**Collected data**
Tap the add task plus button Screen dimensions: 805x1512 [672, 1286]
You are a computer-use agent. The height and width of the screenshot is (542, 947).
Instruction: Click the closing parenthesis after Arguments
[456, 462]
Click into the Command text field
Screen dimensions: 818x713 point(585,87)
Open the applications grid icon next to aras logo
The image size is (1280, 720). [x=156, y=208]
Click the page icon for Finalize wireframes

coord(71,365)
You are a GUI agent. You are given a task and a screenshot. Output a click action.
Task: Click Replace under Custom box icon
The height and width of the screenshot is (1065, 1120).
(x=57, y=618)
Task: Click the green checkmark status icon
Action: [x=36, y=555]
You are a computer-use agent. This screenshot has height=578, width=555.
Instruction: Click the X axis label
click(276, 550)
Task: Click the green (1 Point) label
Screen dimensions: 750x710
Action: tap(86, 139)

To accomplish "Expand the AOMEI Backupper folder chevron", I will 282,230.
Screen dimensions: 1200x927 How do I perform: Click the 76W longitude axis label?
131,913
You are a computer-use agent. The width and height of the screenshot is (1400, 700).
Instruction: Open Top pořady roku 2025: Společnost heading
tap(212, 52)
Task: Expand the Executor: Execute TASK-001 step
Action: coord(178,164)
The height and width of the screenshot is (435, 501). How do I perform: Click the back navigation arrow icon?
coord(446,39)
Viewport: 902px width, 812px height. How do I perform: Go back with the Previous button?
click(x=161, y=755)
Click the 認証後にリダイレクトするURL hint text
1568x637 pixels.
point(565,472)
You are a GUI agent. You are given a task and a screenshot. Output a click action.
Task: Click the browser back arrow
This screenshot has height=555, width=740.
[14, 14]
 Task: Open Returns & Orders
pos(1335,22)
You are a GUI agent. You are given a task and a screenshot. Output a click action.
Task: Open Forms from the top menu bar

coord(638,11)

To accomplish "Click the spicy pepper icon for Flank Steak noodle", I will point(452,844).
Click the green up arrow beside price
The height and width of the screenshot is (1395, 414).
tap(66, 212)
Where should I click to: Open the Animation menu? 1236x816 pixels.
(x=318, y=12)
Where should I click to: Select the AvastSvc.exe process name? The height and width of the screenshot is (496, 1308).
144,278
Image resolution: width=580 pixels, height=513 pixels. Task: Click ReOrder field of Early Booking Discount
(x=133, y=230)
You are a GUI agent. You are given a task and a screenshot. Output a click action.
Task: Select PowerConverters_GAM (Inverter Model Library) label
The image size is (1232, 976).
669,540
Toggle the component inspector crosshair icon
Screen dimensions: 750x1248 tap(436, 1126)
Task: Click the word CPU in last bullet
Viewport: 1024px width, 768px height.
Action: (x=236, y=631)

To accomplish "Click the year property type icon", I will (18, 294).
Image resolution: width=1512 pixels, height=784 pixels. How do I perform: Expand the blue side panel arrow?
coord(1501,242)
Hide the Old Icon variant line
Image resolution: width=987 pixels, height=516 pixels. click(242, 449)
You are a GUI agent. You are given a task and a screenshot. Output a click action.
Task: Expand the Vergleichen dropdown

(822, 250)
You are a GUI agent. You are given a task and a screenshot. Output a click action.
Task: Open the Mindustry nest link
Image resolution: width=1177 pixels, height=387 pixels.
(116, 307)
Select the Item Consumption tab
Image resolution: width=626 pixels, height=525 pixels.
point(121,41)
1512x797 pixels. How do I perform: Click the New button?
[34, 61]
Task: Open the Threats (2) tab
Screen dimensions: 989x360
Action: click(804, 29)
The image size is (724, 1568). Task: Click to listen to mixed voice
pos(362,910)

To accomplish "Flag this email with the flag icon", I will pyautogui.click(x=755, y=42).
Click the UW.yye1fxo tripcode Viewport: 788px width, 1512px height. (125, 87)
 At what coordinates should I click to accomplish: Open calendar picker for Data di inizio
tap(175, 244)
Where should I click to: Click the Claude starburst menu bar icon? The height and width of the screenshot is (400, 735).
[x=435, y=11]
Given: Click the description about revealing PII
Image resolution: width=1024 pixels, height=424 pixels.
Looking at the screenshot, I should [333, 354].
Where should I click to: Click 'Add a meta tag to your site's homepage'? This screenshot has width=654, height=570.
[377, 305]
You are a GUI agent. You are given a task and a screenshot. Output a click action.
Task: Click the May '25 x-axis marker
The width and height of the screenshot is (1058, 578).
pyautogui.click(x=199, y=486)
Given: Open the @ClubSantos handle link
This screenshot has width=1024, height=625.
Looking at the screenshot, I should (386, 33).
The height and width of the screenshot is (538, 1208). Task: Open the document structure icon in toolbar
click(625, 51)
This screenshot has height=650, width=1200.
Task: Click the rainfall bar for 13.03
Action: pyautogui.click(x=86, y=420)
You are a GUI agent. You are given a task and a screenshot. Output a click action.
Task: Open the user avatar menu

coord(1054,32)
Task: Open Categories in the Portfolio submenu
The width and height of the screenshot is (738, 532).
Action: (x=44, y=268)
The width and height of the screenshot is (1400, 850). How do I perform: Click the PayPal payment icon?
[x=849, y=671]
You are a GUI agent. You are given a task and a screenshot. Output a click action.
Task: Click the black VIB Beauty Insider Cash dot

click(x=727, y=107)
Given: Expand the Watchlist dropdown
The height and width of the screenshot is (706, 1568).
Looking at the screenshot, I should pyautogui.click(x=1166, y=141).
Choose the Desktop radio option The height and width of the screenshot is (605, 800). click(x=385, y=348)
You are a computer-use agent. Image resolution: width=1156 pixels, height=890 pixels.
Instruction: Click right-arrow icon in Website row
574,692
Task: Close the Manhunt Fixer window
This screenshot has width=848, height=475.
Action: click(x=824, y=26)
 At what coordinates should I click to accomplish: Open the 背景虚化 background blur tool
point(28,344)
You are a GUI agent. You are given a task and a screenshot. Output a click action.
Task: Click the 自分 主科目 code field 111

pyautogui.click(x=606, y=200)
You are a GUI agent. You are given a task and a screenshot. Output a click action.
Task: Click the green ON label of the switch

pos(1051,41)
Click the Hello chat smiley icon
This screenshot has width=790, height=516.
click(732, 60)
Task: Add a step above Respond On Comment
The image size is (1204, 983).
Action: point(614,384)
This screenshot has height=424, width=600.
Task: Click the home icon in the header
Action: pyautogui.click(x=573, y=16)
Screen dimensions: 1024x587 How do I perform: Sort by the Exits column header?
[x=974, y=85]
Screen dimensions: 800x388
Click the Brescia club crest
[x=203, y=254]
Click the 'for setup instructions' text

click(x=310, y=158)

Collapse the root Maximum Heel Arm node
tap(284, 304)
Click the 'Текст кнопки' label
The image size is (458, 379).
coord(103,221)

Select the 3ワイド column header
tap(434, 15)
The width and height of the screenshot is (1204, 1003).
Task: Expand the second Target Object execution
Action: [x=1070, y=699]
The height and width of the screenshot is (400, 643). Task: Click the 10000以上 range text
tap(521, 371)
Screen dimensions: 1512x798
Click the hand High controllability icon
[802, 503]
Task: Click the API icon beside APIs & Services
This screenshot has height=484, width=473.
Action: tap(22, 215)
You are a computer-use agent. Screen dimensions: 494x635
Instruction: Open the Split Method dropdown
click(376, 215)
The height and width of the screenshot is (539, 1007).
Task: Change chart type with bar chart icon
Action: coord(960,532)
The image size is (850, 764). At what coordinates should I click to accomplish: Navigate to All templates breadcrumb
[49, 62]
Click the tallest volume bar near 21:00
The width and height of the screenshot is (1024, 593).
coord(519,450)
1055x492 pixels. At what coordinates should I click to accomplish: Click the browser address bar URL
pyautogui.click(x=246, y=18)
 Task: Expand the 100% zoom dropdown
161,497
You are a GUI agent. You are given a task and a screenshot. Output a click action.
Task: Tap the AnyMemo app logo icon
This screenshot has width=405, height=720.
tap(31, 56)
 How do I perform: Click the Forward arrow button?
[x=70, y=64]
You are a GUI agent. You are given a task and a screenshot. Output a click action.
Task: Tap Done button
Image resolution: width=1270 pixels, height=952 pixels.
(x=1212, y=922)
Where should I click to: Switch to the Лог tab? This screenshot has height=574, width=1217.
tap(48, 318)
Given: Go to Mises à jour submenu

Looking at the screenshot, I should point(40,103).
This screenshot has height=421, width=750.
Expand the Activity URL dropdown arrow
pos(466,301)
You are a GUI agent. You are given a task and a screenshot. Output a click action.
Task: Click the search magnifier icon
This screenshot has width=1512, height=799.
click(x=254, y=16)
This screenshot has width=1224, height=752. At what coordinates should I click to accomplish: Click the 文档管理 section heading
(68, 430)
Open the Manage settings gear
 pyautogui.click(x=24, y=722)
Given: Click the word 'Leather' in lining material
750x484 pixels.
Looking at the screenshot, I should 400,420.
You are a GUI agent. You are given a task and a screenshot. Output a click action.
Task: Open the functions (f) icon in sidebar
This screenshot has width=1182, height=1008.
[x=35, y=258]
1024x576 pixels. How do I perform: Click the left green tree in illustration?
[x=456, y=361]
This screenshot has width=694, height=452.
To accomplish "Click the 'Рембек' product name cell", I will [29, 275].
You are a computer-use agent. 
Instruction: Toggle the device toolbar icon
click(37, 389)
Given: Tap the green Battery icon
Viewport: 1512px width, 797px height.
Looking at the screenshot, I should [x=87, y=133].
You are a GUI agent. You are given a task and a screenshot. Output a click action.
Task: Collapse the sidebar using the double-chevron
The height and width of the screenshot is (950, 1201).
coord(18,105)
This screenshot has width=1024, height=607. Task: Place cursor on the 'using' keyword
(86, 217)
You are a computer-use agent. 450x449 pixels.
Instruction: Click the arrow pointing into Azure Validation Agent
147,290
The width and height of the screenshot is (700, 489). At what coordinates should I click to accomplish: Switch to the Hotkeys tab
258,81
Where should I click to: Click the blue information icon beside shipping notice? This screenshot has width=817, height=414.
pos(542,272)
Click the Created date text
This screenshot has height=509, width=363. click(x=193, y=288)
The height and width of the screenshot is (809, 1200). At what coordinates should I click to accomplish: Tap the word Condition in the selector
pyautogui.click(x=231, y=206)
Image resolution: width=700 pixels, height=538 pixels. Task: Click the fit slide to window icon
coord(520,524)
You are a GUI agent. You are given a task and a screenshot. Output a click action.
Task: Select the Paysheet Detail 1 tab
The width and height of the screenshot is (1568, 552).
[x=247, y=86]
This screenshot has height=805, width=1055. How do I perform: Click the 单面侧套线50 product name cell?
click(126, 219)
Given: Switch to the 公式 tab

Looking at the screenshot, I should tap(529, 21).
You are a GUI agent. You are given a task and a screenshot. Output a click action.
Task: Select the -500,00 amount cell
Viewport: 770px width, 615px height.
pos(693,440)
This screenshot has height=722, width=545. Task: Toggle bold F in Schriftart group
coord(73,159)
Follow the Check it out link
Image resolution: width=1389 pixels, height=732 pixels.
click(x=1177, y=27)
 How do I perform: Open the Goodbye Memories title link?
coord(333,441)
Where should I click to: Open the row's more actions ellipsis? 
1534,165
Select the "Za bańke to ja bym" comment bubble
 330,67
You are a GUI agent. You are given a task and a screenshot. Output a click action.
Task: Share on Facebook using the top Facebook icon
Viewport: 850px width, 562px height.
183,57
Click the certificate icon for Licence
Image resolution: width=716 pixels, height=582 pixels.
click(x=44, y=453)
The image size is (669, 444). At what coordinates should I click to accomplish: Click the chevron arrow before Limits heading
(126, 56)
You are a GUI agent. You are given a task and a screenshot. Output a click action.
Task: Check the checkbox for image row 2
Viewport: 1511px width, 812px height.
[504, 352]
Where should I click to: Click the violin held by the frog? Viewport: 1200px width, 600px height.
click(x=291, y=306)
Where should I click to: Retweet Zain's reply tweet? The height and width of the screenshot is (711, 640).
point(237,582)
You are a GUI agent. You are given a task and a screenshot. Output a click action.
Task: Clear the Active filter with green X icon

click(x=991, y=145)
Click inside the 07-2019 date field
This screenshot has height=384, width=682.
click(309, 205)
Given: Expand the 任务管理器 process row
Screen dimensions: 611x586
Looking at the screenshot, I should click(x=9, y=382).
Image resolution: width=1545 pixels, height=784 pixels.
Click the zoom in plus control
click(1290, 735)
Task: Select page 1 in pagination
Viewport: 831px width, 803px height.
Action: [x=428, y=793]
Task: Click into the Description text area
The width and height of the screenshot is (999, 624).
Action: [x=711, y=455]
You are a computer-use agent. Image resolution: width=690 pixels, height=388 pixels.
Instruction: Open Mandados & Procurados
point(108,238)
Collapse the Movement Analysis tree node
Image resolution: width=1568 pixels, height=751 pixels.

**Task**
Could you restate, word for word, the lines above from the one with "Choose the Desktop" to the one with "Task: Add a step above Respond On Comment", both included?

**Completed exercise**
Choose the Desktop radio option The height and width of the screenshot is (605, 800). click(x=385, y=348)
You are a computer-use agent. Image resolution: width=1156 pixels, height=890 pixels.
Instruction: Click right-arrow icon in Website row
574,692
Task: Close the Manhunt Fixer window
This screenshot has width=848, height=475.
Action: click(x=824, y=26)
 At what coordinates should I click to accomplish: Open the 背景虚化 background blur tool
point(28,344)
You are a GUI agent. You are given a task and a screenshot. Output a click action.
Task: Click the 自分 主科目 code field 111

pyautogui.click(x=606, y=200)
You are a GUI agent. You are given a task and a screenshot. Output a click action.
Task: Click the green ON label of the switch

pos(1051,41)
Click the Hello chat smiley icon
This screenshot has width=790, height=516.
click(732, 60)
Task: Add a step above Respond On Comment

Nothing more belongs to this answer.